The investigators found that the effect of dopamine was particularly enhanced in the subgroup of kidneys transplanted after a mean cold ischemia time of 21.2 hours. In this group, donor dopamine translated into improved long-term graft survival, which was 90.5% in the dopamine group and 73.5% in the nondopamine group.

When both kidneys of each donor were transplanted, pretreatment of 10 donors prevented the need for multiple dialyses in two renal transplant patients, the researchers reported in the Journal of the American Medical Association (2009;302:1067-1075).

As Dr. Schnuelle and his team observed: “The majority of kidneys transplanted worldwide are retrieved from deceased heart-beating donors. As a consequence of brain death, the kidney graft is exposed to numerous injurious events prior to transplantation that predispose it to functional impairment after transplantation.”
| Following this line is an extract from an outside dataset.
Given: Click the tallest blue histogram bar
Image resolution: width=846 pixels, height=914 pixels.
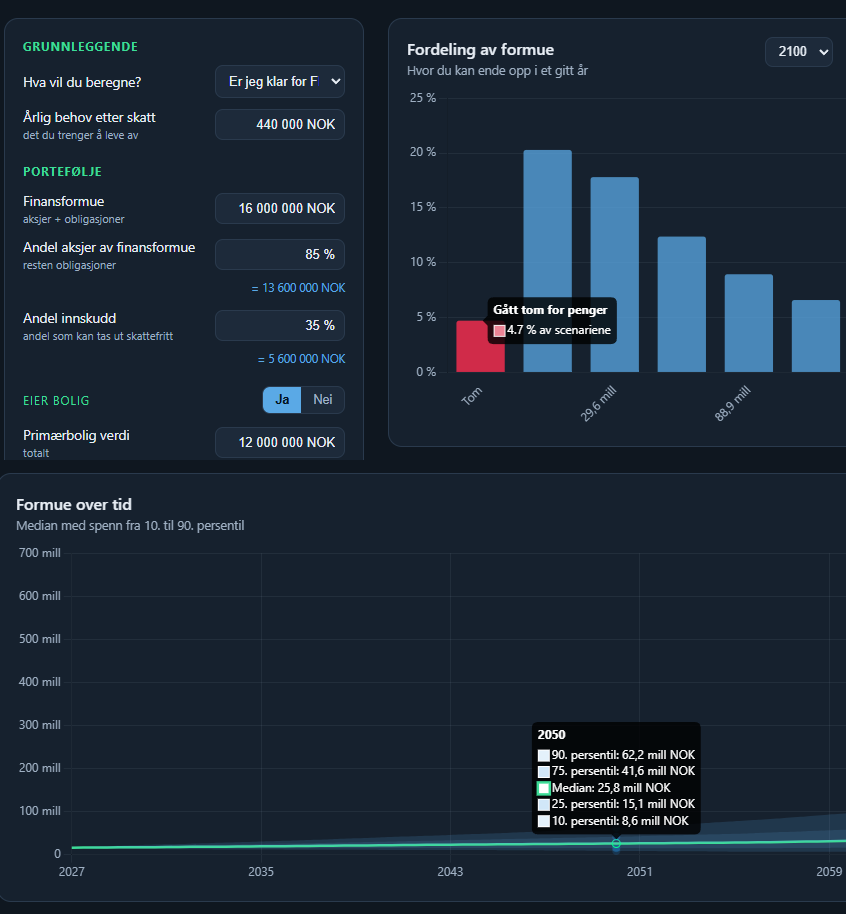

The researchers concluded that dopamine can directly interact with the cell membrane and, when administered in relevant concentrations to a brain-dead donor, can protect endothelial cells from oxidative stress during cold storage. This in turn reduces the need for kidney recipients to undergo dialysis in order to restore renal function.

In addition, the researchers found that multiple dialyses increases the risk of graft failure in the long-term, but a single dialysis post-transplant does not.

The most common side effects of the drug before renal function returned include significant but clinically meaningless increases in the donor’s systolic BP and urine production, the authors noted. However, these side effects had no influence on the outcome, they concluded.